- _PROBLEM_:
Only lines with the string "музиката" should be returned from the data below.

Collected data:
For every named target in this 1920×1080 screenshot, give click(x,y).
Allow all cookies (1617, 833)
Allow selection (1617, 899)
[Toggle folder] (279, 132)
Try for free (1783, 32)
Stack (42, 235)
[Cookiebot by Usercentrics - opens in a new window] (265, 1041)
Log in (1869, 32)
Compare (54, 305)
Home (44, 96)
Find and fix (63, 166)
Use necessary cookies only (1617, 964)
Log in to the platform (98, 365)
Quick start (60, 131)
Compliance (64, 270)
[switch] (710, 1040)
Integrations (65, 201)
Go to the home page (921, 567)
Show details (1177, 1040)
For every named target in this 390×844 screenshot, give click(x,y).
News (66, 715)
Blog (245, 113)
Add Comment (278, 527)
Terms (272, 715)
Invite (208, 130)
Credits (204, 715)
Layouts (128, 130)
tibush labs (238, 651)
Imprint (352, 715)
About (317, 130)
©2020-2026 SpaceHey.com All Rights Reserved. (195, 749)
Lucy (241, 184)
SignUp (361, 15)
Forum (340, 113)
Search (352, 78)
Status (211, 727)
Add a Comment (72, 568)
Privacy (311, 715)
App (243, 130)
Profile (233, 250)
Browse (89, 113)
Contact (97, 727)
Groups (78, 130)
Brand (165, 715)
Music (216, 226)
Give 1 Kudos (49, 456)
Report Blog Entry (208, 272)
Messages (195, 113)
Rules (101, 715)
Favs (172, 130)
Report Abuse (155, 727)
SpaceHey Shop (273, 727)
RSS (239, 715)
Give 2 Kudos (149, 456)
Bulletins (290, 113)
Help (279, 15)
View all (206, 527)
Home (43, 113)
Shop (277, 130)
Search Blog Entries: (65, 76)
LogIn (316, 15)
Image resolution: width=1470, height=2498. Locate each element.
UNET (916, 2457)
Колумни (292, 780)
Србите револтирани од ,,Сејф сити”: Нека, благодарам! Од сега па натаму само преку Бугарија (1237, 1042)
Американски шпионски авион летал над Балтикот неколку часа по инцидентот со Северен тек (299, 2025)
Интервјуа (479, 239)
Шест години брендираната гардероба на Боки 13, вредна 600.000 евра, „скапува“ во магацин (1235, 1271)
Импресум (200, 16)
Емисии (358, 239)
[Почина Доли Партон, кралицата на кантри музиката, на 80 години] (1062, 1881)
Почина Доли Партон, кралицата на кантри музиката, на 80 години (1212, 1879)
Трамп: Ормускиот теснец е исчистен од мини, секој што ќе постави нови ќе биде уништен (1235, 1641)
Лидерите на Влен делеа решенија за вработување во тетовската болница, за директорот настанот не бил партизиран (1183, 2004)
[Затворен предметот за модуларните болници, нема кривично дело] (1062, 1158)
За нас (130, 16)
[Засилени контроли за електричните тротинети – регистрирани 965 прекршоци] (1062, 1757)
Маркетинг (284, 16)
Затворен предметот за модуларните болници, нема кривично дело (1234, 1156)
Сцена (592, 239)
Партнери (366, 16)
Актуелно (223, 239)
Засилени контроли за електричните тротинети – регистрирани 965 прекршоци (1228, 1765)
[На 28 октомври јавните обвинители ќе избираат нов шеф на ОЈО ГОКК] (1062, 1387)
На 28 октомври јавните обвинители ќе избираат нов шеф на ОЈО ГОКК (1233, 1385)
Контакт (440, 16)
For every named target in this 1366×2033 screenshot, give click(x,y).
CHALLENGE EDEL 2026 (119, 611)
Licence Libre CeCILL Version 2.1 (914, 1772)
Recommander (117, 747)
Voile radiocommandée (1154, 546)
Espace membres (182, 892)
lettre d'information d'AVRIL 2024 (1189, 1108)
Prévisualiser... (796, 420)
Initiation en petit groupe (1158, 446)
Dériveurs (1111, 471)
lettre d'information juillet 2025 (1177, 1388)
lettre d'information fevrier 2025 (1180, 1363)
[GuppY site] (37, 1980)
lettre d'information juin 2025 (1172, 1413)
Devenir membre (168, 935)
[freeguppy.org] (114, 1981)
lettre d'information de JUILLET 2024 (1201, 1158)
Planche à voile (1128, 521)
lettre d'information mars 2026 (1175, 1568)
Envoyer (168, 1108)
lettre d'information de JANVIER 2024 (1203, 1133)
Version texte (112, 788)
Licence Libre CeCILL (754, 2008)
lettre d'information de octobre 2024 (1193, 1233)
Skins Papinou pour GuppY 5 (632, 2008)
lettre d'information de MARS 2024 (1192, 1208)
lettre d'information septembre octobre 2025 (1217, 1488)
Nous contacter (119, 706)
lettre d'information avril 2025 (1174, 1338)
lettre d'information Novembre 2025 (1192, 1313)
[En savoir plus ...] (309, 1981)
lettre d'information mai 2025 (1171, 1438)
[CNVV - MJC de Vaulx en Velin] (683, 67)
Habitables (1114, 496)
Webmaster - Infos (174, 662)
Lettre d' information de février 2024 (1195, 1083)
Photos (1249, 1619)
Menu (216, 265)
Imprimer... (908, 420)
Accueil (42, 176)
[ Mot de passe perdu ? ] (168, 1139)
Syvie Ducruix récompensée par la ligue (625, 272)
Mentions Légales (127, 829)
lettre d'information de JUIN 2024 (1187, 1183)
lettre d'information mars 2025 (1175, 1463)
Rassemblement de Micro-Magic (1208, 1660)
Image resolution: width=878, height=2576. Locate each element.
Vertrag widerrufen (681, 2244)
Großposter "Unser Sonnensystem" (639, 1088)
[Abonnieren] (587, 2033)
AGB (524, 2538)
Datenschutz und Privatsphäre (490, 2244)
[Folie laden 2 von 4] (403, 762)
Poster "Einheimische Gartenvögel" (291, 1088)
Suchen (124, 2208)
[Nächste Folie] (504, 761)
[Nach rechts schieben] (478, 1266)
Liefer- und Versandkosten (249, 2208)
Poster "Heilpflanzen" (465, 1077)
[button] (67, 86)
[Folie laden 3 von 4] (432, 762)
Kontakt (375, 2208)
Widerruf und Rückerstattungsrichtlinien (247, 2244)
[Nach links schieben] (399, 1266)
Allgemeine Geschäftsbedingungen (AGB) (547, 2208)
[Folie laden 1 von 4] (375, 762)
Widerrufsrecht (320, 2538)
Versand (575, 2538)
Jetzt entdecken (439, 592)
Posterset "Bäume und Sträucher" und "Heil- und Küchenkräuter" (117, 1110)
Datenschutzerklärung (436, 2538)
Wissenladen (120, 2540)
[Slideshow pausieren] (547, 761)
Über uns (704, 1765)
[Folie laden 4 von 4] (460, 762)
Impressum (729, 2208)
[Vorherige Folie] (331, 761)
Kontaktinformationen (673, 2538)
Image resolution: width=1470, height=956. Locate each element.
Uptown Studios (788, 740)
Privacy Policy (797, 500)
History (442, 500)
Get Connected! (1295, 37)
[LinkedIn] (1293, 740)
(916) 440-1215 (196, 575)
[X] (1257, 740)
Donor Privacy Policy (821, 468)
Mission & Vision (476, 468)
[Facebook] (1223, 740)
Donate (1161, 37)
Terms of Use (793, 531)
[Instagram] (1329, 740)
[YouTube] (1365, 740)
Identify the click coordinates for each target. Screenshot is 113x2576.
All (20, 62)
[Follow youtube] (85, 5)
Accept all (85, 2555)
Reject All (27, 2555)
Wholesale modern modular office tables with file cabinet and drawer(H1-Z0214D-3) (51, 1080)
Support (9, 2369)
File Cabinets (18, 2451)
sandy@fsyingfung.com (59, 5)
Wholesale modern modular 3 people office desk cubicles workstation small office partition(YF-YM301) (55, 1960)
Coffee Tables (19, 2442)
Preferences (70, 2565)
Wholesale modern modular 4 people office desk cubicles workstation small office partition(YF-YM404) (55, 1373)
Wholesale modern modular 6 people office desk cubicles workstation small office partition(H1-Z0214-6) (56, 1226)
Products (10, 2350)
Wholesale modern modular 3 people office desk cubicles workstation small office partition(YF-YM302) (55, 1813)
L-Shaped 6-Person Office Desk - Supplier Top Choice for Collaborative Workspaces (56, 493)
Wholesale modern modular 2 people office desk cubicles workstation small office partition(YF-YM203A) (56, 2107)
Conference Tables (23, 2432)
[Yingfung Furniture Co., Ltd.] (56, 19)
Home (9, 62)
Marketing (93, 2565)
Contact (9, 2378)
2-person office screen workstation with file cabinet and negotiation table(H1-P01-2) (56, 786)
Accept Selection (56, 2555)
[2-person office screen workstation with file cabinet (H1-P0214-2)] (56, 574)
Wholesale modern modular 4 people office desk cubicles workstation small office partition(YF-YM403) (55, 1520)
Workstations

- _YOUR SOLUTION_:
[Почина Доли Партон, кралицата на кантри музиката, на 80 години] (1062, 1881)
Почина Доли Партон, кралицата на кантри музиката, на 80 години (1212, 1879)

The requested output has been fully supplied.